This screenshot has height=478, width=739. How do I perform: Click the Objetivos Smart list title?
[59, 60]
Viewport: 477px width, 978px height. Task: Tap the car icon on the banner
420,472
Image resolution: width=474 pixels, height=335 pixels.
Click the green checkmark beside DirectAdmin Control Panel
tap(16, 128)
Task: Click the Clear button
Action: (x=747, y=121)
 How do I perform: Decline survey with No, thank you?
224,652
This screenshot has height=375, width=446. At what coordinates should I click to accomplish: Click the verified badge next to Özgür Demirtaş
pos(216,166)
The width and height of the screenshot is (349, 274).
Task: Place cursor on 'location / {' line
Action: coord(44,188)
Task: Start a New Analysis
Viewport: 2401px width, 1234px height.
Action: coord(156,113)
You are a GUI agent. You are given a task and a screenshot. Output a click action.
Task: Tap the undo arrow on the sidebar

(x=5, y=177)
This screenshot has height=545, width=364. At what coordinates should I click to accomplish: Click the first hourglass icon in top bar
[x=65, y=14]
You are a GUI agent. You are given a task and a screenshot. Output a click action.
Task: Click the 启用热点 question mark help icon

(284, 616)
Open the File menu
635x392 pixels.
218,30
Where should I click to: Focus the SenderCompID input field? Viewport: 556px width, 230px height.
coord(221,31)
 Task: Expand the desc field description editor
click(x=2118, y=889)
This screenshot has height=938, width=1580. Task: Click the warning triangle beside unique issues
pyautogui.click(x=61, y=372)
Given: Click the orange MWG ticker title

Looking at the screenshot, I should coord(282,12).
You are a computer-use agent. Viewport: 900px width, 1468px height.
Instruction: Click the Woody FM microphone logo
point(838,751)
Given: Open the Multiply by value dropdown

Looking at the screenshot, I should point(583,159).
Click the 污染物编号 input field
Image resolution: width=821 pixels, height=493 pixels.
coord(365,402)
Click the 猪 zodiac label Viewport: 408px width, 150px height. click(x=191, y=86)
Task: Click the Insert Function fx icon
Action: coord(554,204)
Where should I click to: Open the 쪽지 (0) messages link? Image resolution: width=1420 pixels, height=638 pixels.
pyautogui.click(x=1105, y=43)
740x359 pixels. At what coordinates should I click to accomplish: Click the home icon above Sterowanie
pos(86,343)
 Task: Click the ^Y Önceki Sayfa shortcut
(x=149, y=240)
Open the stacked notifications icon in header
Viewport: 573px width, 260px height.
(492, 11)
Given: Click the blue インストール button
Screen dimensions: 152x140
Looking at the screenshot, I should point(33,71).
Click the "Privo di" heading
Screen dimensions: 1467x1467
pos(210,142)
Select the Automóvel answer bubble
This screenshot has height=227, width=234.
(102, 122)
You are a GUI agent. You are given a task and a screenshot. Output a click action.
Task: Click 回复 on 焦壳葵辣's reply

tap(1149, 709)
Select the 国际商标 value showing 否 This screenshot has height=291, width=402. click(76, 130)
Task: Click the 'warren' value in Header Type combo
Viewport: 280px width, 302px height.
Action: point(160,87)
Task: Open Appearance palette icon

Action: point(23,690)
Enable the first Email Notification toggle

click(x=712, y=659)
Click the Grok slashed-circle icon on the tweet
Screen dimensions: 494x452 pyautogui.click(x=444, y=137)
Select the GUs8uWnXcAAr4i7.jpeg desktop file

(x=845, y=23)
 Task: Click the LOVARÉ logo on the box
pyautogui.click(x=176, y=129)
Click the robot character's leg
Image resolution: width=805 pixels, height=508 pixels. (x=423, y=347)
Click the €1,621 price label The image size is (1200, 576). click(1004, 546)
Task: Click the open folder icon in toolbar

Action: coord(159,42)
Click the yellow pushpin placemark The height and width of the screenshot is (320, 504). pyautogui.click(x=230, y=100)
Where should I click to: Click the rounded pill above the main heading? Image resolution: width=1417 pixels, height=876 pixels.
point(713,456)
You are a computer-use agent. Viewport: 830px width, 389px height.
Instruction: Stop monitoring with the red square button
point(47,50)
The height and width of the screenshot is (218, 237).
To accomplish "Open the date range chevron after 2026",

**Problem to solve:** Copy the entire listing above line for line, with no changes.

**Solved exercise:**
This screenshot has height=478, width=739. How do I perform: Click the Objetivos Smart list title?
[59, 60]
Viewport: 477px width, 978px height. Task: Tap the car icon on the banner
420,472
Image resolution: width=474 pixels, height=335 pixels.
Click the green checkmark beside DirectAdmin Control Panel
tap(16, 128)
Task: Click the Clear button
Action: (x=747, y=121)
 How do I perform: Decline survey with No, thank you?
224,652
This screenshot has height=375, width=446. At what coordinates should I click to accomplish: Click the verified badge next to Özgür Demirtaş
pos(216,166)
The width and height of the screenshot is (349, 274).
Task: Place cursor on 'location / {' line
Action: coord(44,188)
Task: Start a New Analysis
Viewport: 2401px width, 1234px height.
Action: coord(156,113)
You are a GUI agent. You are given a task and a screenshot. Output a click action.
Task: Tap the undo arrow on the sidebar

(x=5, y=177)
This screenshot has height=545, width=364. At what coordinates should I click to accomplish: Click the first hourglass icon in top bar
[x=65, y=14]
You are a GUI agent. You are given a task and a screenshot. Output a click action.
Task: Click the 启用热点 question mark help icon

(284, 616)
Open the File menu
635x392 pixels.
218,30
Where should I click to: Focus the SenderCompID input field? Viewport: 556px width, 230px height.
coord(221,31)
 Task: Expand the desc field description editor
click(x=2118, y=889)
This screenshot has height=938, width=1580. Task: Click the warning triangle beside unique issues
pyautogui.click(x=61, y=372)
Given: Click the orange MWG ticker title

Looking at the screenshot, I should coord(282,12).
You are a computer-use agent. Viewport: 900px width, 1468px height.
Instruction: Click the Woody FM microphone logo
point(838,751)
Given: Open the Multiply by value dropdown

Looking at the screenshot, I should point(583,159).
Click the 污染物编号 input field
Image resolution: width=821 pixels, height=493 pixels.
coord(365,402)
Click the 猪 zodiac label Viewport: 408px width, 150px height. click(x=191, y=86)
Task: Click the Insert Function fx icon
Action: coord(554,204)
Where should I click to: Open the 쪽지 (0) messages link? Image resolution: width=1420 pixels, height=638 pixels.
pyautogui.click(x=1105, y=43)
740x359 pixels. At what coordinates should I click to accomplish: Click the home icon above Sterowanie
pos(86,343)
 Task: Click the ^Y Önceki Sayfa shortcut
(x=149, y=240)
Open the stacked notifications icon in header
Viewport: 573px width, 260px height.
(492, 11)
Given: Click the blue インストール button
Screen dimensions: 152x140
Looking at the screenshot, I should point(33,71).
Click the "Privo di" heading
Screen dimensions: 1467x1467
pos(210,142)
Select the Automóvel answer bubble
This screenshot has height=227, width=234.
(102, 122)
You are a GUI agent. You are given a task and a screenshot. Output a click action.
Task: Click 回复 on 焦壳葵辣's reply

tap(1149, 709)
Select the 国际商标 value showing 否 This screenshot has height=291, width=402. click(76, 130)
Task: Click the 'warren' value in Header Type combo
Viewport: 280px width, 302px height.
Action: point(160,87)
Task: Open Appearance palette icon

Action: point(23,690)
Enable the first Email Notification toggle

click(x=712, y=659)
Click the Grok slashed-circle icon on the tweet
Screen dimensions: 494x452 pyautogui.click(x=444, y=137)
Select the GUs8uWnXcAAr4i7.jpeg desktop file

(x=845, y=23)
 Task: Click the LOVARÉ logo on the box
pyautogui.click(x=176, y=129)
Click the robot character's leg
Image resolution: width=805 pixels, height=508 pixels. (x=423, y=347)
Click the €1,621 price label The image size is (1200, 576). click(1004, 546)
Task: Click the open folder icon in toolbar

Action: coord(159,42)
Click the yellow pushpin placemark The height and width of the screenshot is (320, 504). pyautogui.click(x=230, y=100)
Where should I click to: Click the rounded pill above the main heading? Image resolution: width=1417 pixels, height=876 pixels.
point(713,456)
You are a computer-use agent. Viewport: 830px width, 389px height.
Instruction: Stop monitoring with the red square button
point(47,50)
The height and width of the screenshot is (218, 237).
To accomplish "Open the date range chevron after 2026",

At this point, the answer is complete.